What had I achieved? Some of those kids would probably
make amazing bank robbers! I find the Education system
is leading up a dead end. It is not leading us where
we need to be. It has been redesigned and I think
that
we will find in the process of putting it into action,
whether it is any good or not. We, as a country,
are
involved in various processes - hoping to fashion a
better Society for everyone to live in. Artists have
a vital role to play in that - not just Visual Artists
but Artists at all levels. What we do should be seen
as being part of a creative process that Society
can
become involved in.
Can you
tell us about this series of paintings?
This series is entitled
Domestic Baggage. It started with preparatory sketches.......like
drawings in the margin and an image that was repeatedly
coming up was that of a suitcase, or luggage. I took
that image......in each was a container with a handle,
something transportable that we take with us. So the
handle tends to feature in most of these particular
paintings.In this one handle is off - It has been disconnected.
Hopefully it can be reconnected and taken to where it
needs to be taken to.Most of these paintings are about
disharmony - a potential for reconnection. Not an easy
reconnection for the flex has been severed........Working
towards those things are never easy. I think that we
have come to realise that working for the transformation
of South Africa is not an overnight thing. It needs
more than money, more than material things - a kind
of well directed energy witheveryone working towards
a common goal.
When the
Country was moving towards getting rid of Apartheid,
if politics had gone the wrong way it would have been
potentially cataclysmic. How did you feel within your
work?
One had forebodings of
doom and trying to tune in with what was happening.....what
was the pulse like?........ When Chris Hani was killed
that was an enormous let down and we did not want
to
feel that this was the beginning of all the crap that
was hanging in the winds. So far it's been o.k. because
the positive forces have been able to survive and
push
ahead. That was largely due to Mandela, the President,
himself. He personifies positive energy. He has no
bitterness
and is like a living exemplar for the whole Country.
What happens
when Mandela dies?
That is difficult. They
are putting in place the structures that will move the
system forward.
You mentioned
Mandela's ability to forgive past crimes.
If you look at people in
areas where they live in extreme hardship. Those people
are able to laugh. I have great respect for a beggar
on the street who can laugh. He cannot take the next
plane out of here. He is living life on the edge and
that's the barometer for me. Forgiveness is important
for me. We have had Amnesty Hearings: The Truth Commission
has been sitting now for close on two and a half years
and that's where we have been seeing these kinds of
extreme situations, where the families have had to forgive
the perpetrators of extreme violence against them. Where
members of families have been killed they have been
happy to forgive them. We have a situation now where
Matthew Pausa, the Premier of the Northwest Province,
has said he is willing to forgive an amnesty seeker
who has tried to assassinate him. That's what is absolutely
necessary.
(How does
Randy Hartzenburg respond to the social fabric he describes
within his Artmaking?) He is making a video as part
of a piece of Performance art and describes it in detail........
We have a bucket of lime.
Inside and underneath the lime we have half a loaf of
bread with a bird in it.What happened was, I arrived
home one afternoon and saw a tiny bird hanging tragically
by a single thread which had choked it to death; probably
the thread from a kite a child had been flying. The
bird was hanging from a tree entangled in a thread.

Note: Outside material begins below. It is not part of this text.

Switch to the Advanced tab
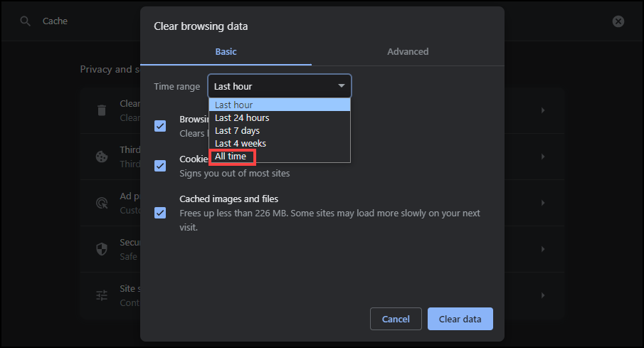The height and width of the screenshot is (348, 644). 408,52
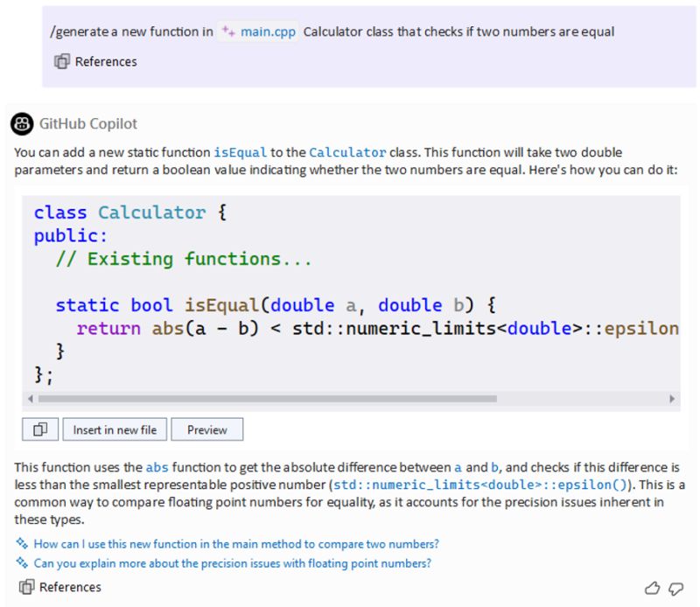Give thumbs down feedback on the response
Screen dimensions: 700x607
(678, 588)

It had probably been strangled so what I did was:
I made contact with a film
maker and we decided to put into sequence, a number
of actions,
- I cut into a loaf of
bread so we had the shell of the bread,
- I then chew the bread
I have taken out of it,
- I put the bread up so
the bird falls into it,
- Cut the thread and fill
the shell of the bread up with the chewed bread,
- Now that half a loaf
of bread with the bird inside is buried inside a bucket
of lime.
That film I'm making is
part of a Performance I will do, I want to project the
Video onto the wall so it will be playing,I pick up
whereI remove the bread in person, in the performance,
from out of the bucket. Then the performance will continue.
Is it an
end product like a finished painting?
One painting leads to another
one. I can see the bucket of lime as a complete object
as it is. I have done another piece of work on Robben
Island with two buckets of salt placed next to each
other, connected by a copper pipe, a conduit inside
a glass case. So I have worked with buckets and this
would not be an unusual object in terms of my 'image
bank'.
In the
performance do you know what will happen next? Improvised
or planned?
There are moments of improvisation
but I do plan them.....Yes. There is a kind of script
in my head and they are repeatable. The last one I did
two years ago, I repeated it four times over six weeks.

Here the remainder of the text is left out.